Translation, Migration, & Gender in the Americas, the Transatlantic, & the Transpacific
5-8 Jul 2017 Bordeaux (France)
The Vertigo of Translation: Willa Cather, Judith Butler and Translation
Véronique Béghain  1  
1 : Université Bordeaux Montaigne
Université Michel de Montaigne - Bordeaux III

In “Withholding the Name, Translating Gender in Cather's ‘On the Gulls' Road'” (2000), Judith Butler identifies Cather's nameless and genderless narrator as a figure of the translator and as what she calls “translative movement.” Butler relies, in particular, on Walter Benjamin's vision of translation as articulated in “The Task of the Translator,” while pointing out Sarah Orne Jewett's reductive reading of Cather's story as a lesbian tale in disguise, as the translation of a narrative of homosexual love into a more conventional one.

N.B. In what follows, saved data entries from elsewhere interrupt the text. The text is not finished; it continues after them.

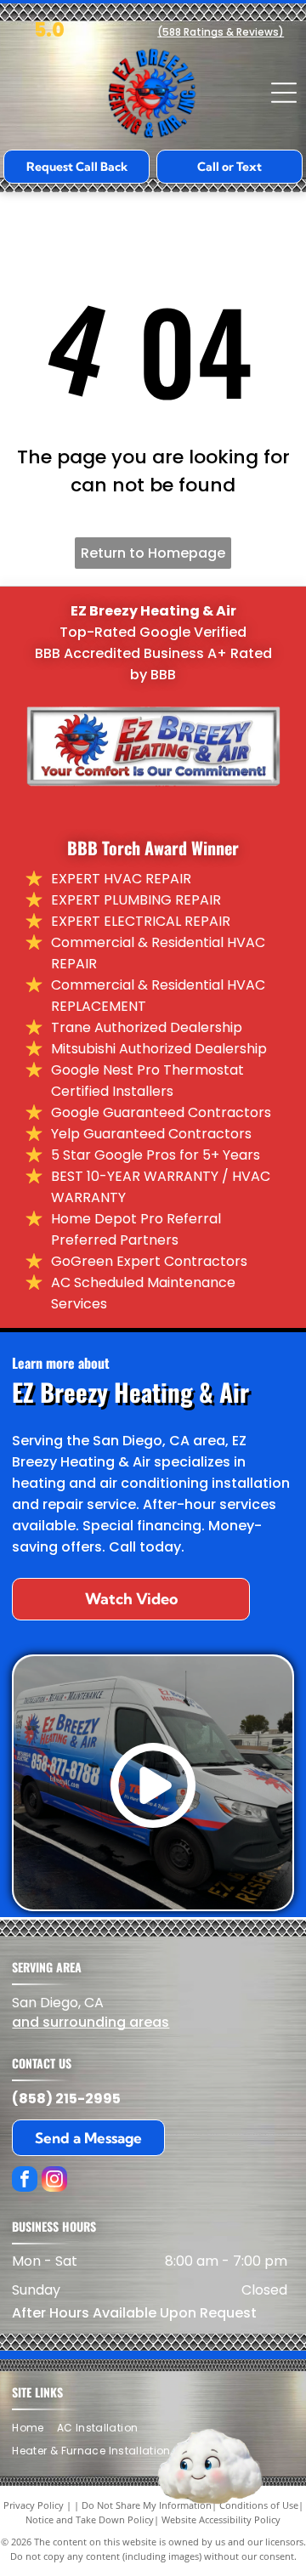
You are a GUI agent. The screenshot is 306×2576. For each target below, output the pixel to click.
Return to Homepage (153, 553)
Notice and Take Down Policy (90, 2519)
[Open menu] (284, 92)
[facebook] (24, 2181)
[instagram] (54, 2181)
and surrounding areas (90, 2022)
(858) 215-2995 (66, 2098)
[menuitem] (34, 2428)
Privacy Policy (33, 2505)
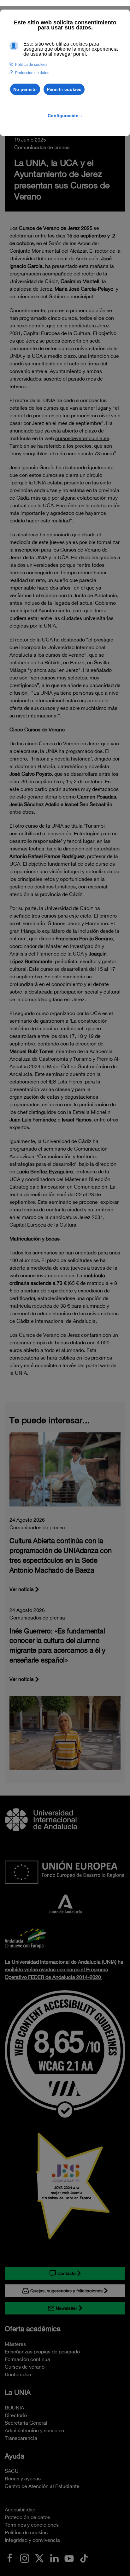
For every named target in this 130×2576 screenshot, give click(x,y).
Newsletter (66, 2308)
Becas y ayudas (23, 2478)
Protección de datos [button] (32, 73)
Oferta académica (33, 2329)
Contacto (66, 2273)
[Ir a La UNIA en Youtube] (69, 2557)
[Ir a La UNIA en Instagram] (25, 2557)
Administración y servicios (34, 2430)
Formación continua (27, 2359)
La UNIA (18, 2392)
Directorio (16, 2415)
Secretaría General (26, 2423)
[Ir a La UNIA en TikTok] (84, 2557)
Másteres (15, 2344)
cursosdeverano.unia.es (82, 438)
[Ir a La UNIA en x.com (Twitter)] (39, 2557)
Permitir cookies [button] (64, 89)
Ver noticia (21, 1589)
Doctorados (18, 2374)
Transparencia (21, 2438)
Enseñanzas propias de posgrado (42, 2351)
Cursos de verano (24, 2367)
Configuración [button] (65, 115)
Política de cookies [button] (31, 64)
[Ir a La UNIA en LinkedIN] (54, 2557)
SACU (12, 2471)
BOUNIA (14, 2407)
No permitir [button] (25, 89)
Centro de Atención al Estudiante (42, 2486)
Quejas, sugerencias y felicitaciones (66, 2290)
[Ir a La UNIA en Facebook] (10, 2557)
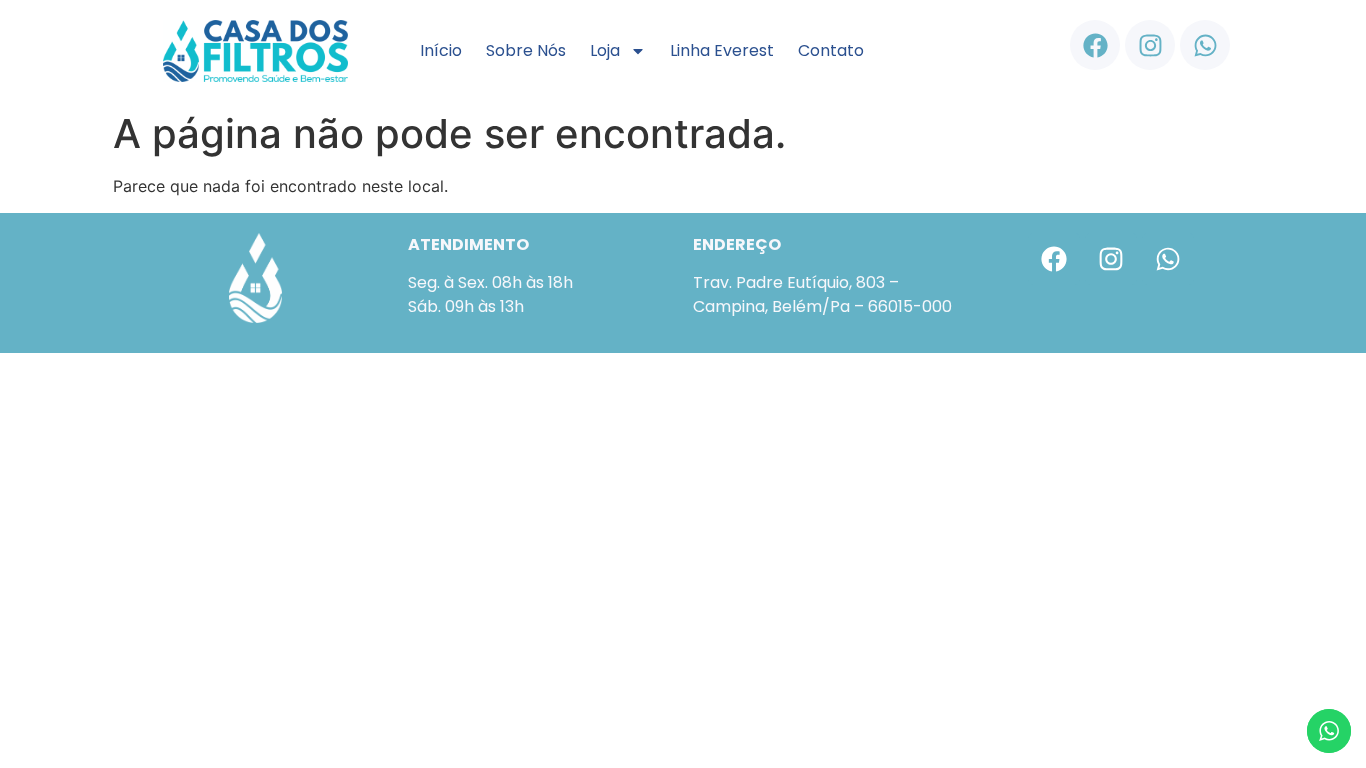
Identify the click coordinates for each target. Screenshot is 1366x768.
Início (441, 50)
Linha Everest (722, 50)
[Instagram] (1150, 45)
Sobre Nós (526, 50)
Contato (831, 50)
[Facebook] (1095, 45)
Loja (605, 50)
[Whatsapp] (1205, 45)
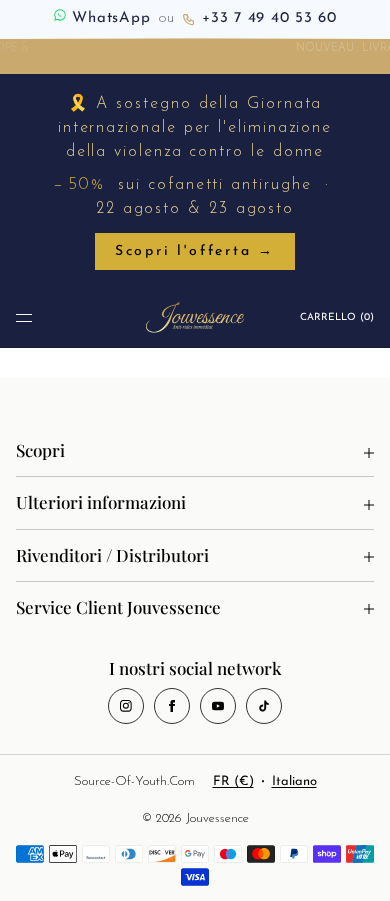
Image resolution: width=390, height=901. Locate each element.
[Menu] (24, 317)
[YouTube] (218, 706)
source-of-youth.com (134, 781)
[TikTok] (264, 706)
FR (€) (233, 781)
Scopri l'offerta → (195, 251)
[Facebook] (172, 706)
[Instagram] (126, 706)
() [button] (337, 317)
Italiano (294, 781)
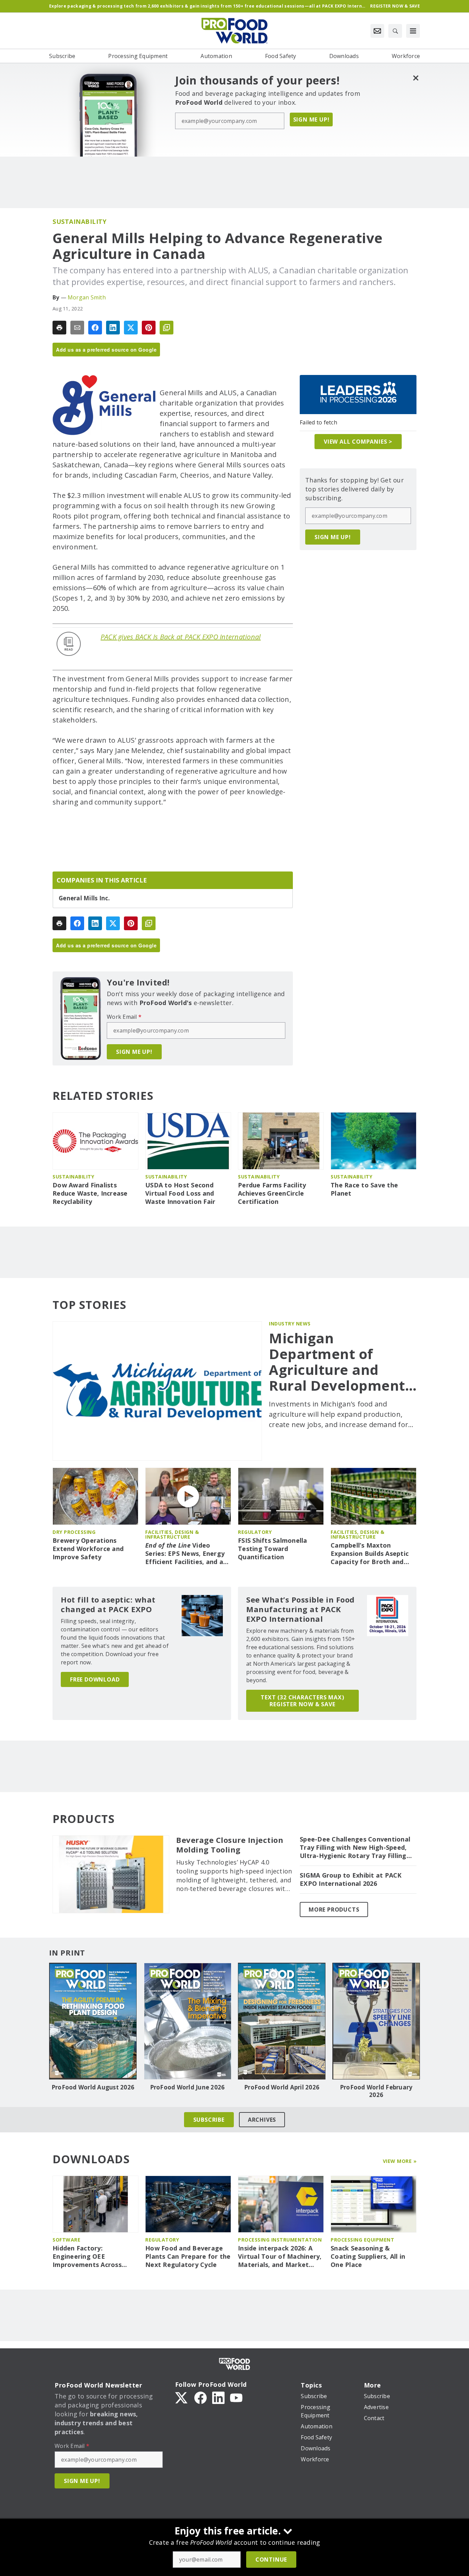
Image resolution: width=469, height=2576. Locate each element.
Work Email (124, 1016)
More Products (334, 1909)
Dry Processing (74, 1532)
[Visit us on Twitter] (182, 2397)
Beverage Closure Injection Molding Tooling (229, 1845)
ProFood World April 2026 (281, 2087)
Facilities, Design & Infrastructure (172, 1534)
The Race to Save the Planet (364, 1189)
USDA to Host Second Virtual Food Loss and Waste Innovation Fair (180, 1193)
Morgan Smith (87, 297)
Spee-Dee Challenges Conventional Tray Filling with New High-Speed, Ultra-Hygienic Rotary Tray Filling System (355, 1847)
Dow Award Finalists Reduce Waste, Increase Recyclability (90, 1193)
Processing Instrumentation (280, 2239)
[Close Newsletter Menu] (415, 77)
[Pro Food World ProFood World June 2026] (187, 2021)
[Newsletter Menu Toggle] (377, 31)
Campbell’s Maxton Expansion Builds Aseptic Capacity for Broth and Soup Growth (370, 1553)
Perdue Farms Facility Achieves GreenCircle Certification (272, 1193)
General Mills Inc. (84, 898)
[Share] (95, 327)
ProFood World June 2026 (187, 2087)
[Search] (395, 31)
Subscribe (209, 2119)
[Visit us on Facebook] (200, 2397)
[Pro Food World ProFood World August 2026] (93, 2021)
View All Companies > (358, 441)
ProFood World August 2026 (93, 2087)
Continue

Border crossing may well be seen as a central motif in Cather's story – primarily as the narrative of a journey between Europe and America that stages a genderless (Butler) or cross-gendered (Jewett) narrator. I will argue, however, that the subtitle, “The Ambassador's Story,” allows for its interpretation as an early example of “transfiction.” In this context, it is also useful to read Butler's 2000 article in the light of her other major contribution to translation issues, a 2004 article entitled “Betrayal's Felicity,” in which she offers a reading of Barbara Johnson's Mother Tongues, itself in part a reading of De Man as reader of Benjamin – as the latter further uncovers the vertiginous sense of suspended identity that possibly any account of translation, be it fictional or not, entails.